NSF agreed to fund Roy’s vision for a five-month art exhibition at the Haggerty Museum of Art, along with a series of other projects to engage the public about soot. At the start of 2023, Roy co-curated the Entangled Air exhibition at the Haggerty featuring a series of eye-catching works by Tomás Saraceno, an internationally known Berlin artist and climate activist. Roy has also partnered with organizations and agencies — including MIlwaukee’s Urban Ecology Center and the Wisconsin Department of Natural Resources. Together, they hosted a series of AirWalks, inviting the public on hikes through urban neighborhoods and green spaces. Armed with sensors, the participants collected live air quality data and learned about soot’s impacts.

 “We tried to connect the dots with local history and the local economy,” Roy says, noting that other AirWalks are planned. “The long-term goal is to try and build a map of Milwaukee air.”

The walks also tangibly demonstrate his urgent message that we do not all breathe the same air. Factors such as national borders and regulations, neighborhood zoning and wildfires can all determine what pollutants you inhale day to day. And we now know that soot or smoke — as well as PM 2.5, shorthand for atmospheric particulate matter of 2.5 micrometers or less in air pollution — has been directly linked to asthma and myriad other respiratory illnesses, heart attacks, strokes and cancer.

The closer Roy zooms into soot’s molecular makeup and behaviors, the more he sees its macro influence across the whole planet and human history. Such cross-disciplinary insights helped inspire “Entangled Air,” the exhibition he co-curated at Marquette’s Haggerty Museum of Art, with support from the National Science Foundation.

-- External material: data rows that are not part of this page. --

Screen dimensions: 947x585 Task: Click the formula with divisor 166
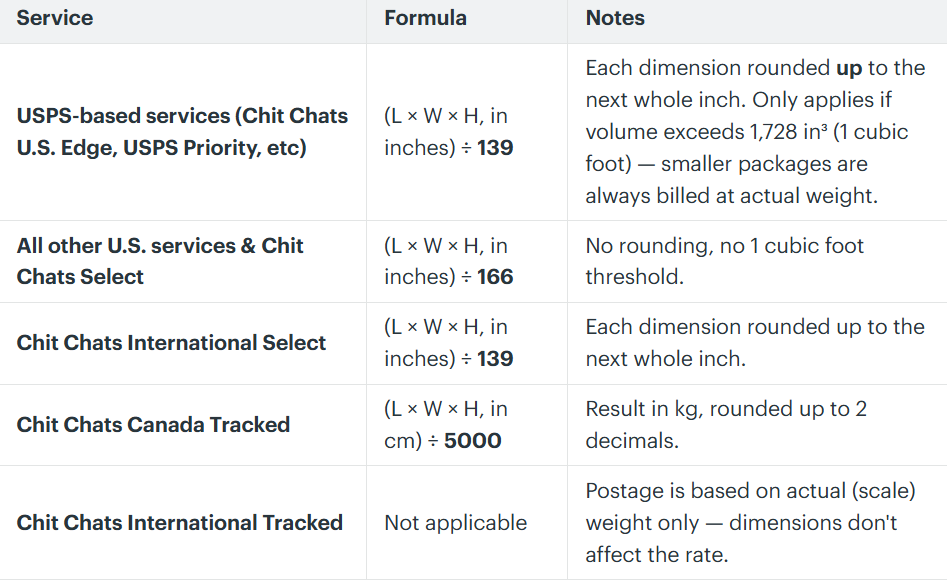[449, 261]
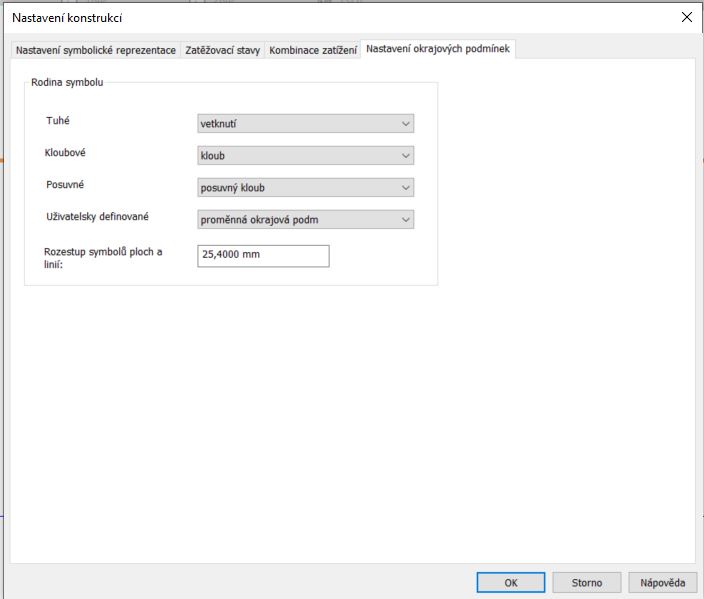This screenshot has width=704, height=599.
Task: Close the Nastavení konstrukcí dialog window
Action: (686, 17)
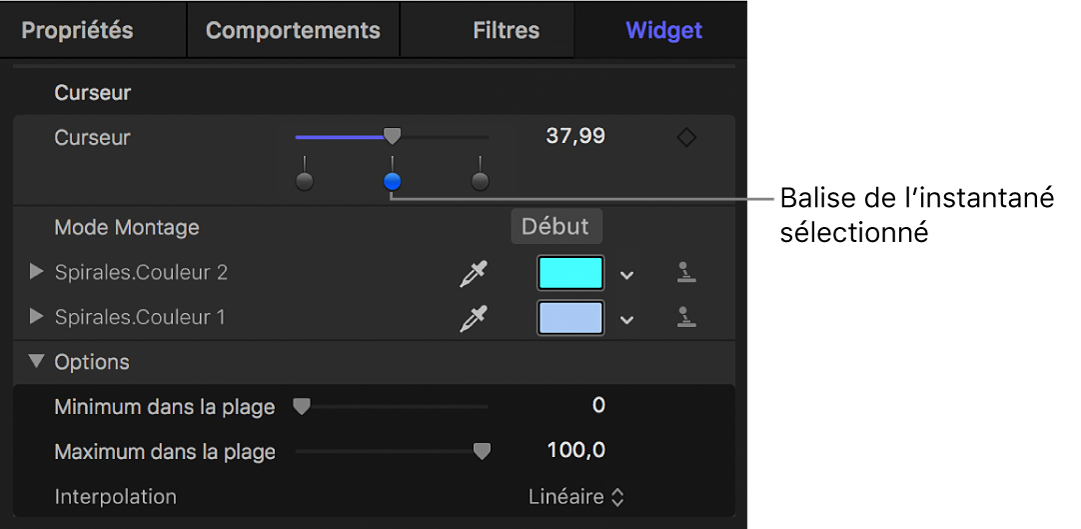Screen dimensions: 1081x529
Task: Open the Comportements tab
Action: pos(292,30)
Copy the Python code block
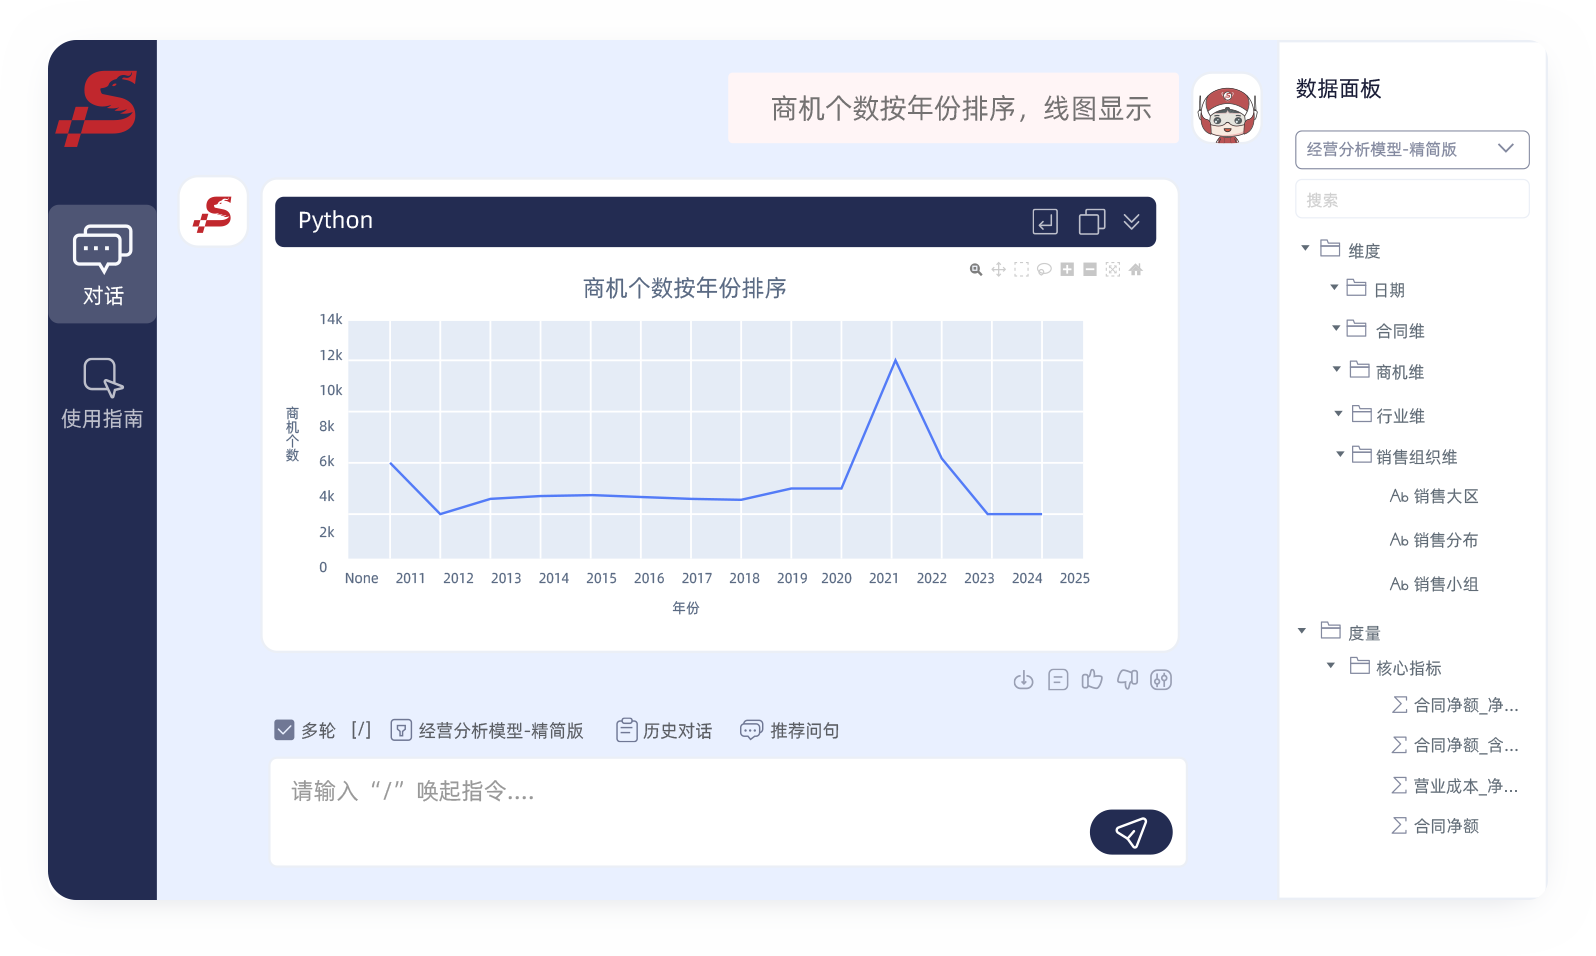Viewport: 1596px width, 956px height. click(1091, 221)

Roy’s work is generating awareness and questions about why the DNR’s air quality monitor at Sixteenth Street Community Health Center in Milwaukee measures the highest PM 2.5 concentrations in the state of Wisconsin. That fact surely has harsh and long-term consequences for those who live and work in the neighborhood.

On the micro level, back in the lab, the other thrust of Roy’s NSF-funded work is directed at the chemical makeup of soot. While experts know the compound is primarily made up of carbon atoms, it remains unclear how exactly these atoms organize and what even binds them together after a combustion event. “Every time you throw them together, they’re going to take a different shape. There’s a randomness associated with these chemical reactions,” Roy says, comparing soot to snowflakes.

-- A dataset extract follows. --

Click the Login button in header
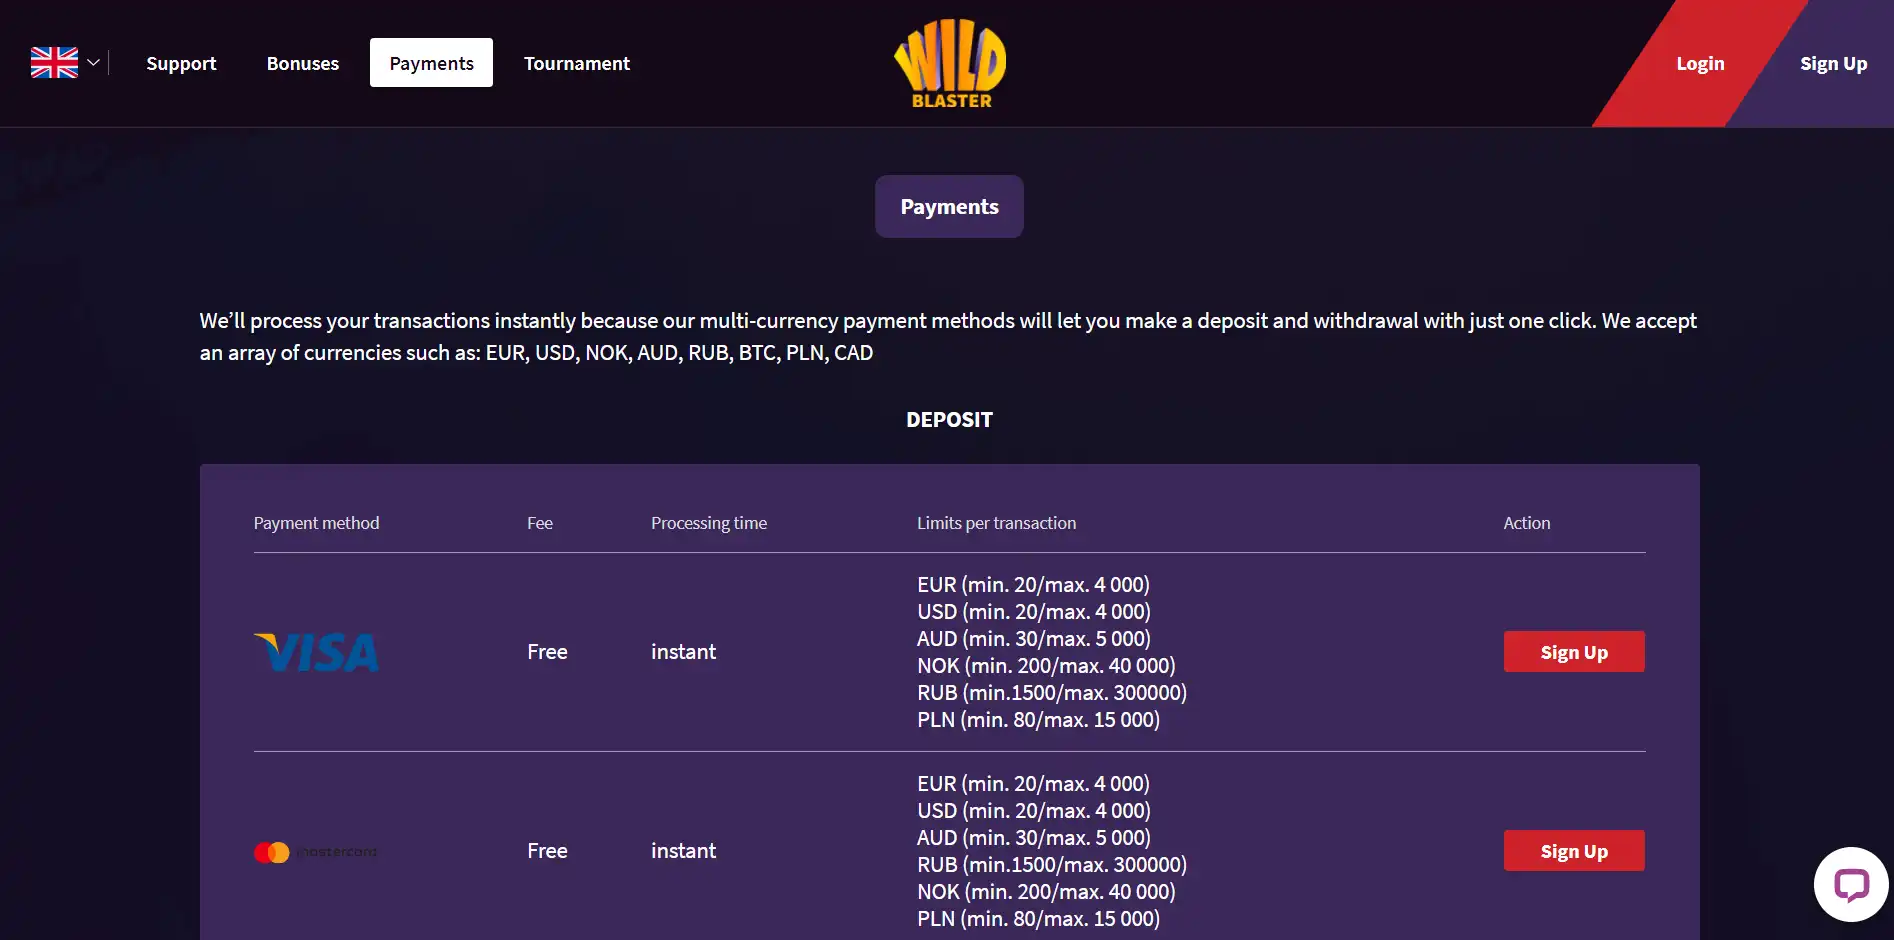This screenshot has height=940, width=1894. pos(1700,63)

Through atomistic modeling using Marquette’s high-powered computing cluster, he aims to map soot’s chemical origins and possibly identify some patterns. Do atomic soot components pack together around a central core, or do atom-thick sheets of carbon curve or wrap themselves into three-dimensional shapes? Do certain contaminants — hydrogen, oxygen or sulfur — aid or hinder the development of soot particles? Roy is working to find out. And with a complementary research prong, he’s creating large-scale engineering models of combustion systems to examine how soot accumulates and how it is emitted into our atmosphere. Addressing both matters, he says, will help develop and apply technology that could reduce soot emissions. “We could create combustion processes that produce less soot,” he says.

At “Entangled Air,” the exhibition Roy co-created at the Haggerty Museum of Art , students from Notre Dame School of Milwaukee interact with a light beam in one of Tomás Saraceno’s artworks to envision the floating particles that are part of the air all around us. — Photo by Gabrielle Chun

In the meantime, he is certain that the unoptimized burning of fossil fuels is creating an excess of harmful soot, both visible and invisible in our lives. And he knows that addressing that problem demands a multitiered approach across disciplines within and beyond the halls of research. While it’s technical and academic, Roy’s vision is also personal — for everyone who breathes. “I think of it,” he says, “as getting to know my enemy intimately before I can defeat it.”